*SELECTED EXCERPT*:

## START

In reviewing a petition for a writ of habeas corpus brought pursuant to 28 U.S.C. § 2254, a federal court must first determine whether the petitioner has exhausted his claims before the appropriate state courts and whether those claims are barred by a procedural default. As a general rule, a federal petitioner must first exhaust his claims in state court because exhaustion is a matter of comity to the state courts; failure to exhaust a claim requires its dismissal by the federal court. See 28 U.S.C. § 2254(b); Granberry v. Greer, 481 U.S. 129, 134 (1987); Rose v. Lundy, 455 U.S. 509, 515-19 (1982). To comply with the exhaustion requirement, a state prisoner "must give the state courts one full opportunity to resolve any constitutional issues by invoking one complete round of the State's established appellate review process." O'Sullivan v. Boerckel, 526 U.S. 838, 845 (1999). Thus, in Virginia, a § 2254 petitioner must first have presented the same factual and legal claims to the Supreme Court of Virginia either by way of a direct appeal, a state habeas corpus petition, or an appeal from a circuit court's denial of a state habeas petition. Matthews v. Evatt, 105 F.3d 907, 910-11 (4th Cir. 1997) (quoting Picard v. Connor, 404 U.S. 270, 275-78 (1971) for the proposition that for a claim to be exhausted, "both the operative facts and the 'controlling legal principles' must be presented to the state court."); see Pruett v. Thompson, 771 F.Supp. 1428, 1436 (E.D.Va. 1991), aff'd 996 F.2d 1560 (4th Cir. 1993) (exhaustion requirement is satisfied when "allegations advanced in federal court ... [are] the same as those advanced at least once to the highest state court.").

## END

*DATASET CONTENT*:

## START

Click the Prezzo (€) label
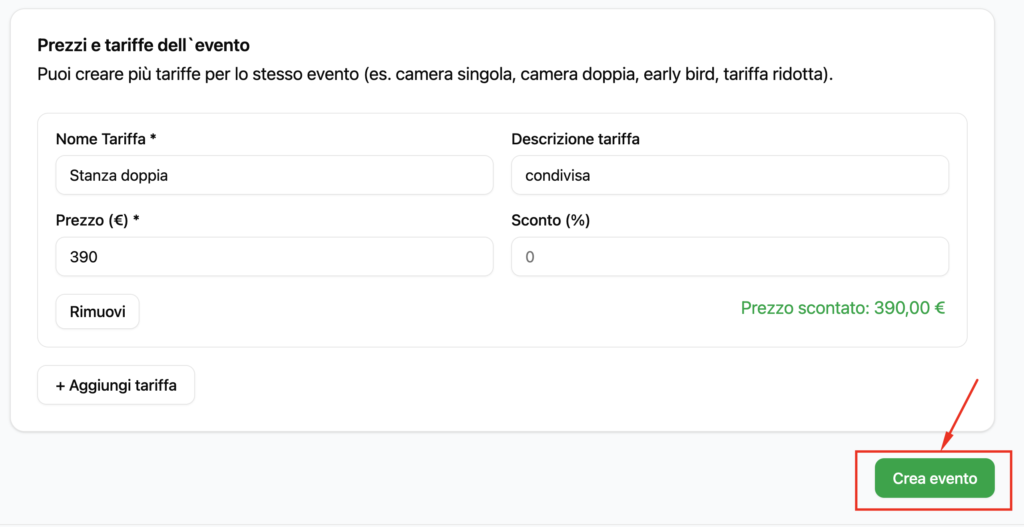 [x=92, y=221]
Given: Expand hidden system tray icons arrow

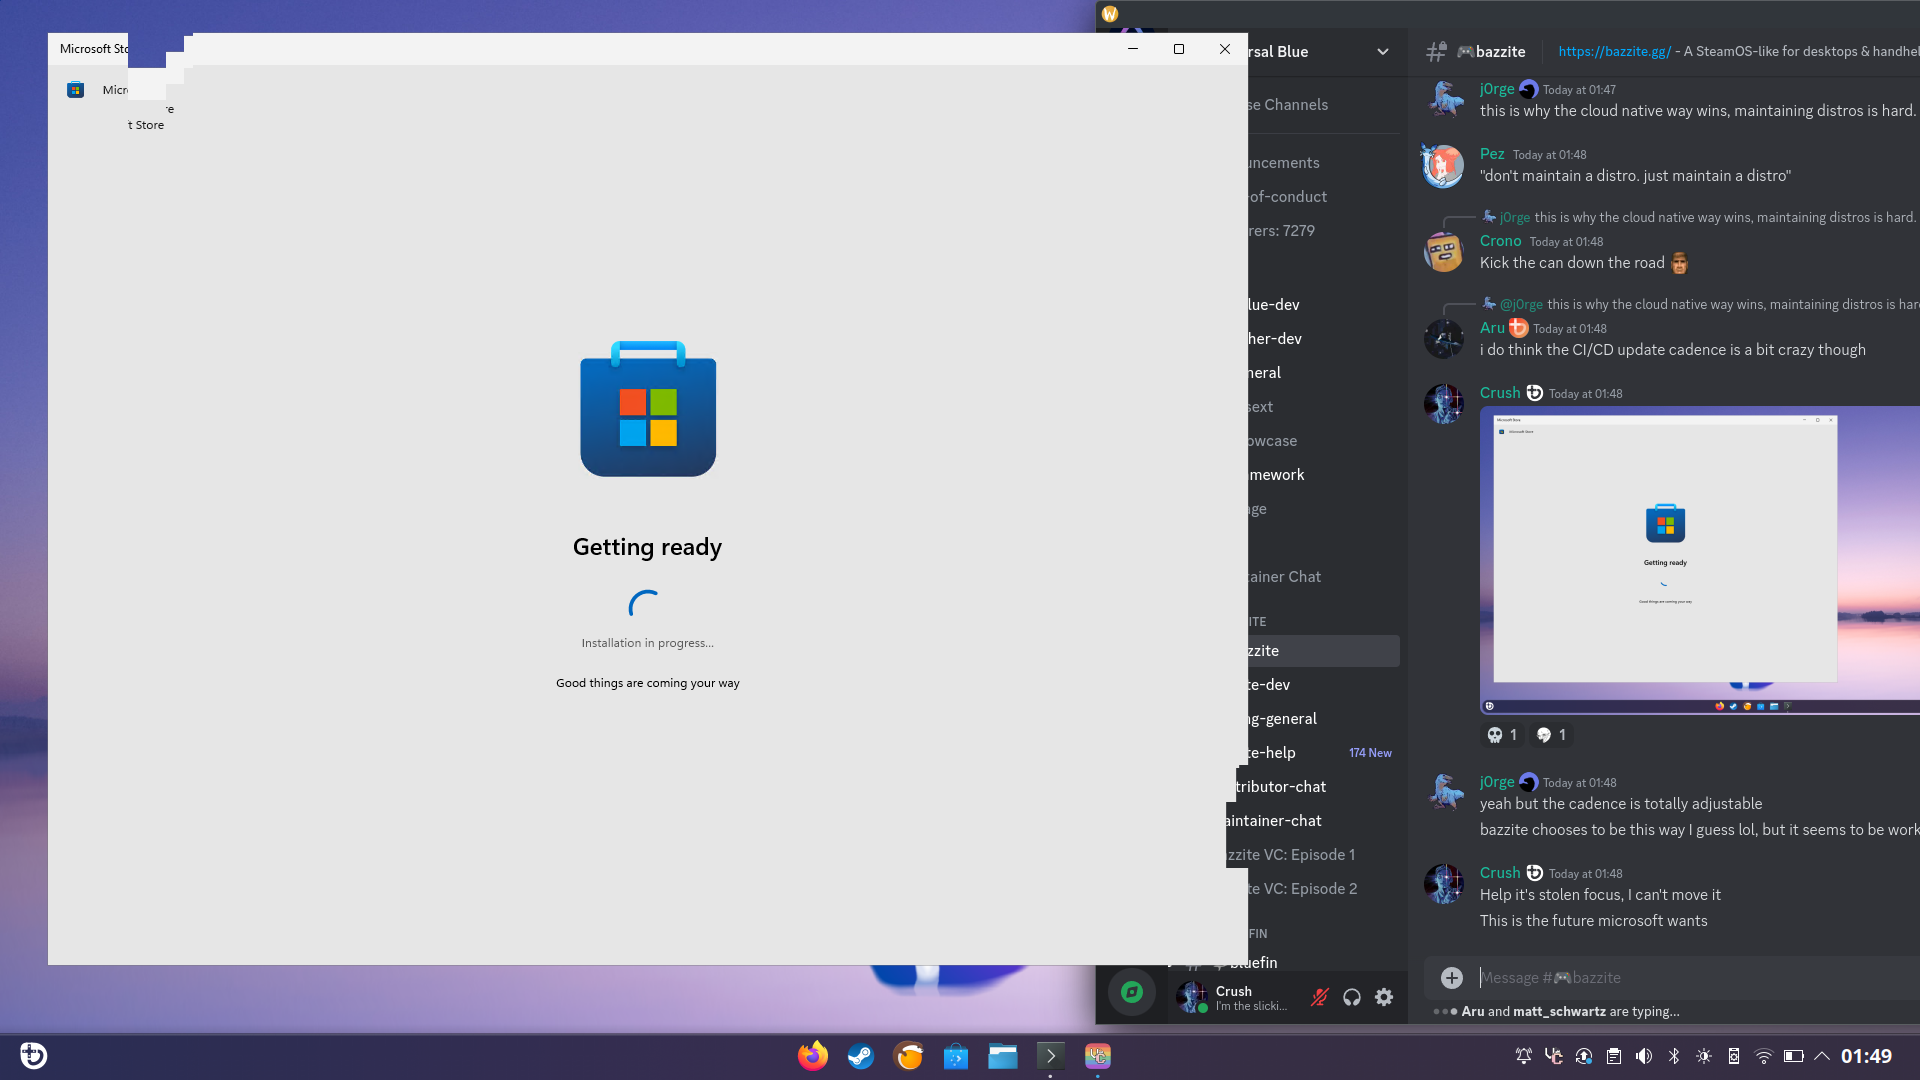Looking at the screenshot, I should pos(1822,1056).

## END

*EXERCISE 1*:
Summarize the passage on habeas corpus exhaustion in two sentences.
*EXERCISE 2*:
Carry the passage on habeas corpus exhaustion forward from its last sentence.

*RIGHT ANSWER 1*:
Before reviewing a § 2254 habeas petition, a federal court must determine whether the petitioner has exhausted his claims in state court and whether those claims are procedurally defaulted, and because exhaustion is a matter of comity to the state courts, an unexhausted claim must be dismissed. Exhaustion requires invoking one complete round of the state's established appellate review process, so in Virginia the petitioner must first have presented the same factual and legal claims to the Supreme Court of Virginia by direct appeal, by a state habeas petition, or by an appeal from a circuit court's denial of a state habeas petition.

*RIGHT ANSWER 2*:
A. Claim G:

In this case, petitioner failed to exhaust claim G, in which he alleges he was prejudiced by the cumulative effect of trial and appellate counsels' alleged errors, because he failed to present the claim to the Supreme Court of Virginia on either direct appeal or in his state habeas petition. This does not end the exhaustion analysis, however, because a "claim that has not been presented to the highest state court nevertheless may be treated as exhausted if it is clear that the claim would be procedurally barred under state law if the petitioner attempted to present it to the state court." Baker v. Corcoran. 220 F.3d 276, 288 (4th Cir. 2000) (citing Gray v. Netherland, 518 U.S. 152, 161 (1996)). Importantly, however, if "the procedural bar that gives rise to exhaustion provides an independent and adequate state-law ground for the conviction and sentence," this will "prevent[] federal habeas review of the defaulted claim." Id. (quoting Gray, 518 U.S. at 162). A petitioner may nonetheless overcome procedural default and have his claim addressed on the merits by showing either cause and prejudice for the default, or that a miscarriage of justice would result from the lack of such review. See Coleman v. Thompson, 501 U.S. 722, 750 (1991); Savino v. Murray, 82 F.3d 592, 602 (4th Cir. 1996).

In this case, if petitioner were to attempt to now assert claim G in a state habeas petition, it would be barred as untimely and successive under Va. § 8.01-654(A)(2) and § 8.01-654(B)(2), respectively. The Fourth Circuit has held that the procedural default rules set forth in both § 8.01-654(A)(2) and (B)(2) constitute adequate and independent state-law grounds for decision. See Claeett v. Angelone, 209 F.3d 370, 379 (4th Cir 2000); Weeks v. Aneelone, 176 F.3d 249,273 (4th Cir. 1999). Accordingly, claim G is barred from federal habeas review absent cause and prejudice for the default, or a showing that a fundamental miscarriage of justice would occur absent such review.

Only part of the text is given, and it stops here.